# Retrosynthesis Guide: Functional Group Addition (FGA)

## Overview

Functional Group Addition (FGA) involves adding functional groups to molecules through various mechanisms including nucleophilic substitution, electrophilic addition, and metal-catalyzed couplings.

## Key Patterns for FGA

### 1. Thioether Formation (S-alkylation)

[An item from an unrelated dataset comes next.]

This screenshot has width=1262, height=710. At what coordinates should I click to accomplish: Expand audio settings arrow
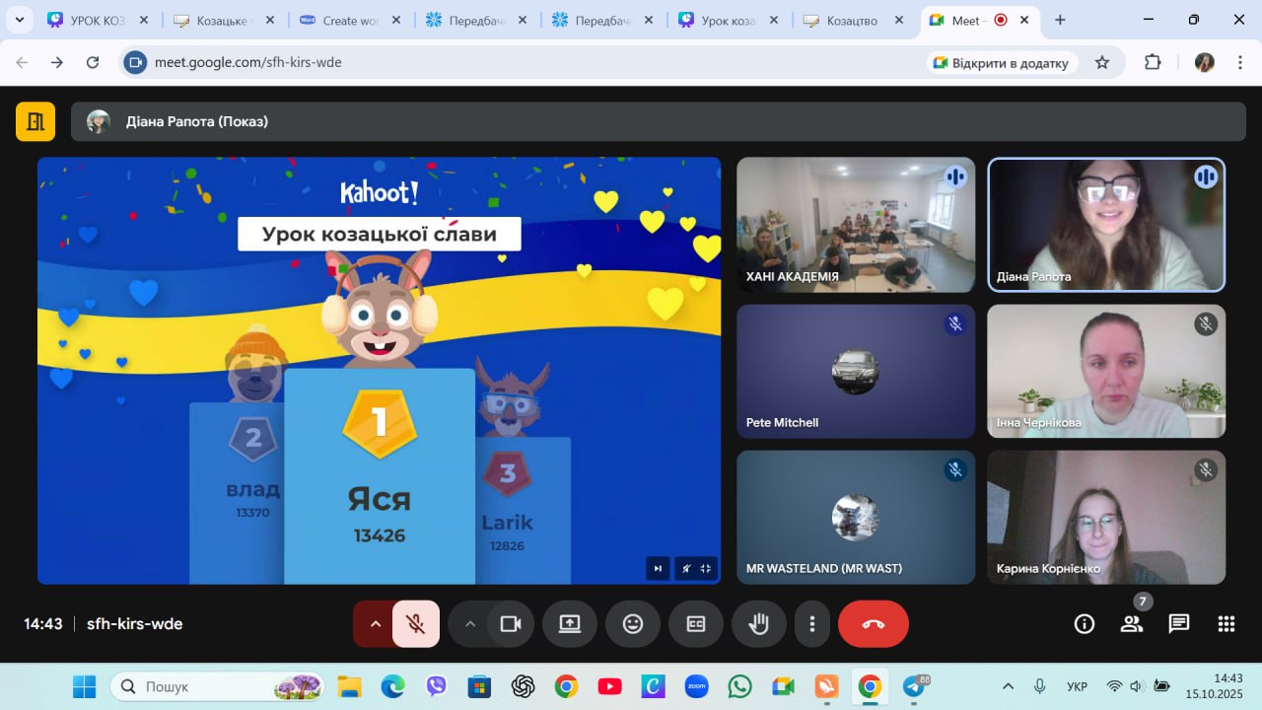(374, 624)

Thioethers (R-S-R') are formed by nucleophilic substitution of alkyl halides with thiolates:

**Pattern**: Product contains C-S-C bond
- **Retrosynthetic disconnection**: Break C-S bond → Alkyl halide + Thiol (or thiolate salt)
- **Common reagents**: R-SH + R'-X → R-S-R' + HX (often with base)

**Identifying features**:
- Look for sulfur atom connecting two carbon chains
- Benzyl thioethers: `CSc1ccc(...)` where S connects to benzyl position

**Example**:
- Target: `CSc1ccc(CN=[N+]=[N-])cc1`
- Reactants: `CS` (methanethiol) + `ClCc1ccc(CN=[N+]=[N-])cc1` (benzyl chloride)
- Mechanism: Thiolate attacks benzyl halide via SN2

**Important**: Do NOT confuse with chloromethyl sulfide formation. The product `CSc` means a thioether where S is connected to a methyl group and the aryl group.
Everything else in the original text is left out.